Tasks —
A) In the letter from the Fileri twins to a film critic, what collection of the critic's writings have the twins been reading lately?
B) Pick up the Fileri twins' letter to the film critic after its final sentence and write the next paragraph in the same voice.

>> BEGIN Document

Our names are Philip and Paul Fileri, and we are 16-year-old identical twins who live in Rochester, New York (on Lake Ontario). We are devoted readers of your film criticism, and we thought that you would be interested to learn that you have some regular readers of your work outside of Chicago and outside the age group that makes up the majority of your audience.

We think that you are undoubtedly the best film critic working today. In our opinion, you pen insightful, intellectual, and trenchant columns that analyze films more deeply and skillfully than any other critic currently published, and we are thankful that someone as knowledgeable about film as yourself writes about world cinema when most American critics couldn't care less.

We have read every long review on your Chicago Reader Web site, and after seeing a film, older or more recent, one of the first things we do is search your archive of brief reviews to read your concise but meaningful capsule and compare your impression of the film with each of ours. Lately, both of us have been reading your collection of writings about film, Placing Movies. Reading about your life and career has given us much insight into your film criticism, and we love being able to experience and discuss some of your older pieces of writing. Your articles on The Manchurian Candidate, Orson Welles, Manny Farber, and Samuel Fuller were brilliantly written. Your biting critique of Barton Fink was excellent, and its merciless and stinging insults directed at Joel and Ethan Coen had us laughing.

>> END Document
>> BEGIN Extracted entries

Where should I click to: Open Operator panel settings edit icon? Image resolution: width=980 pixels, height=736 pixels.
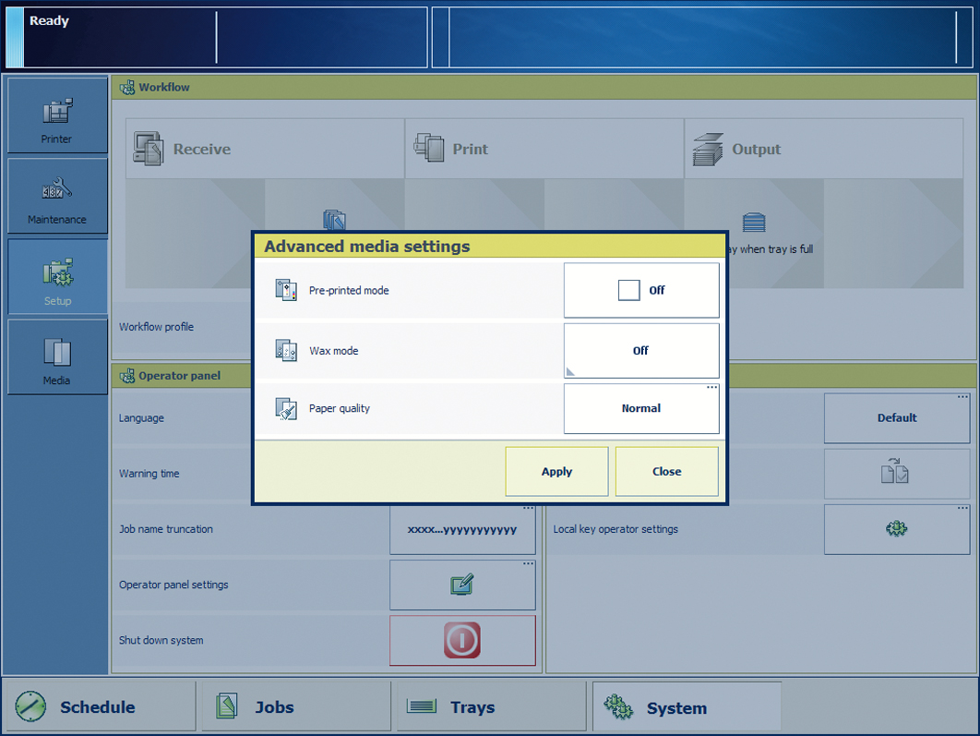pos(462,585)
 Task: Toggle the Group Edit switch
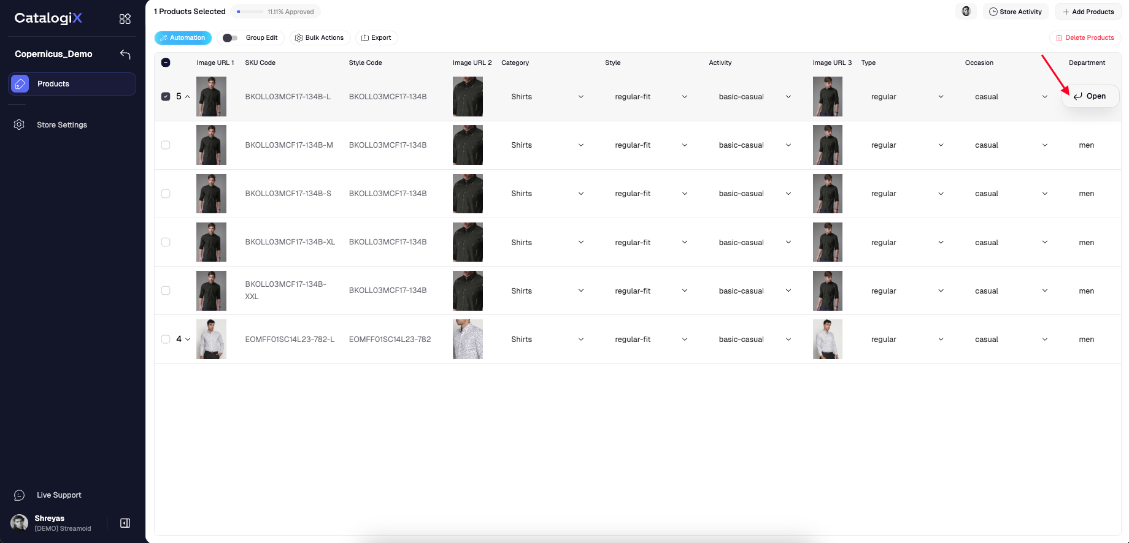pyautogui.click(x=230, y=38)
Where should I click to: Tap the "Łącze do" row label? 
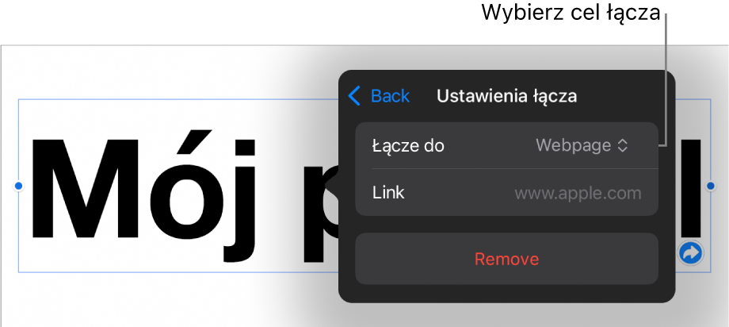coord(408,146)
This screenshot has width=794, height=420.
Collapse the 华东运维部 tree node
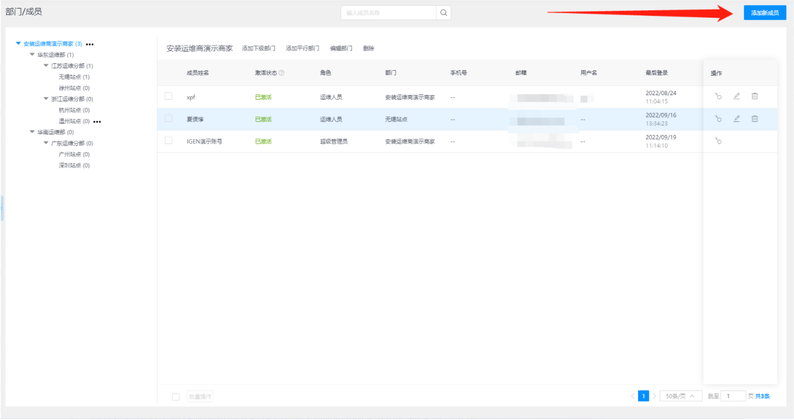click(32, 55)
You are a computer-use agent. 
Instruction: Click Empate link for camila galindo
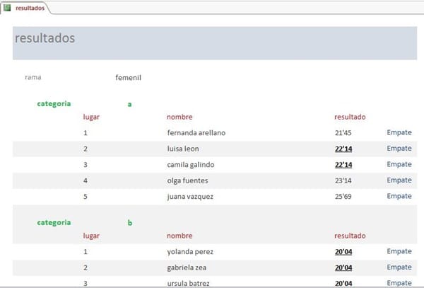pyautogui.click(x=399, y=164)
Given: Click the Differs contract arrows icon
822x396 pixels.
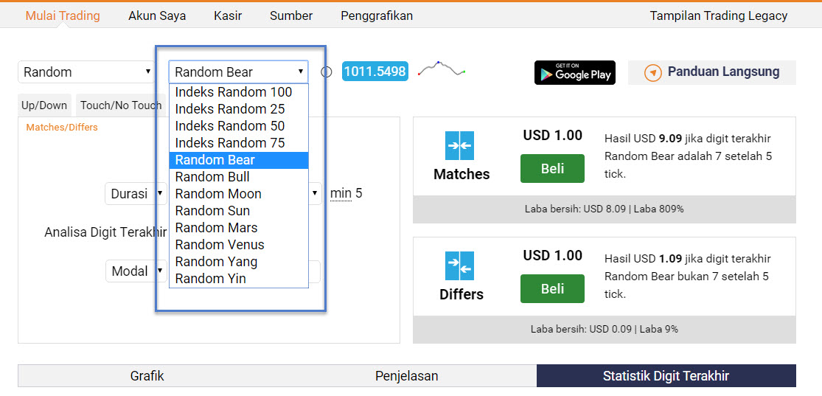Looking at the screenshot, I should 460,266.
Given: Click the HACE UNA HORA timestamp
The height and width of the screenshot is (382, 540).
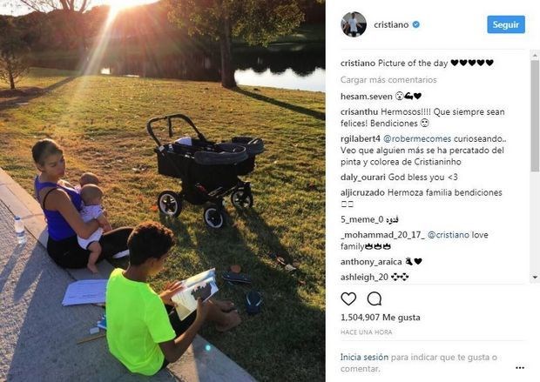Looking at the screenshot, I should point(366,332).
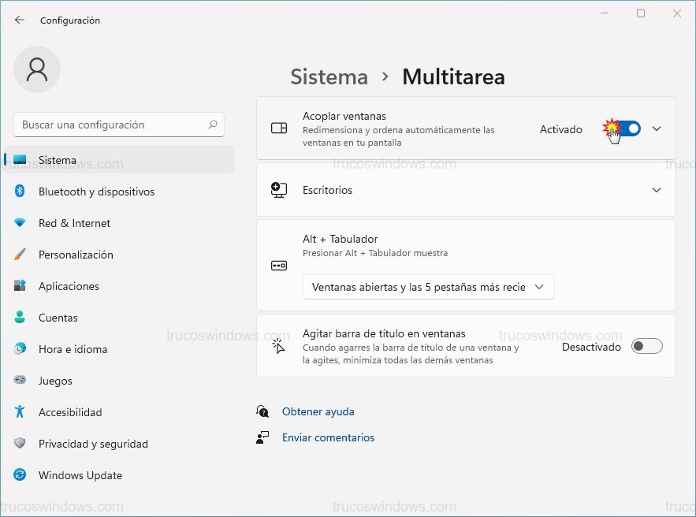Click the Obtener ayuda link
The height and width of the screenshot is (517, 696).
click(x=318, y=411)
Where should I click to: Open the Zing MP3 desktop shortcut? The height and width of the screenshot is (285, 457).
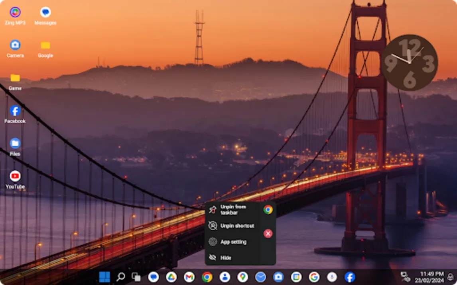click(x=15, y=16)
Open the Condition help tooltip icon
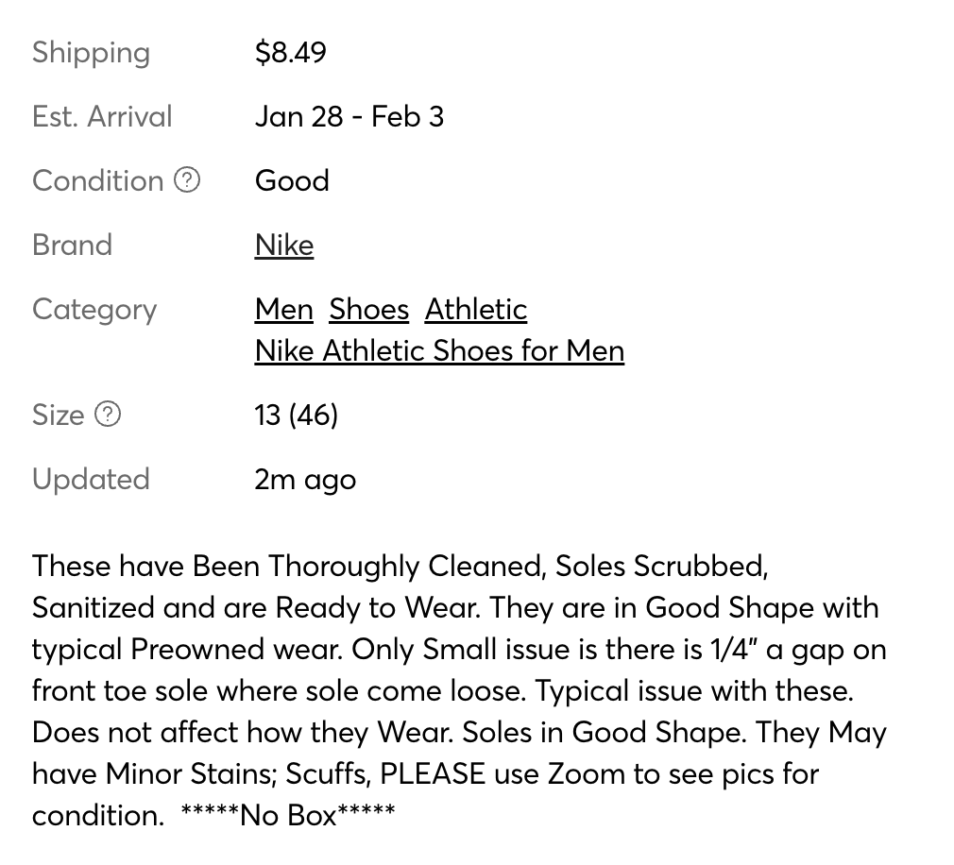The width and height of the screenshot is (954, 865). tap(188, 180)
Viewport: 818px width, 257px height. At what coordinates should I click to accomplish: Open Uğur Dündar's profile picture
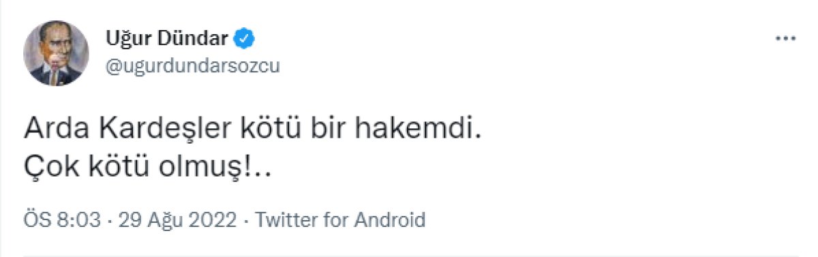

>> END Extracted entries

Task answers —
A) Placing Movies

B)
We know that you show disgust and disdain for the American public's typical viewing habits, most of the crap produced by Hollywood, the isolationism of Americans, and especially the ideology that movies are only a business and not art. We would just like to reassure you that there are teenagers in America who do not make such boneheaded and stupid comments as those made by Kevin Smith and the teenager that you wrote about at the beginning of your first piece on the 1999 Chicago International Film Festival. We regularly see films at a local art-house theater where foreign and independent films are shown, and we see many older films at the George Eastman House, which has an extensive collection of classic American films, silent-era films, and classic foreign films. We also read Film Comment, Sight and Sound, and Film Quarterly.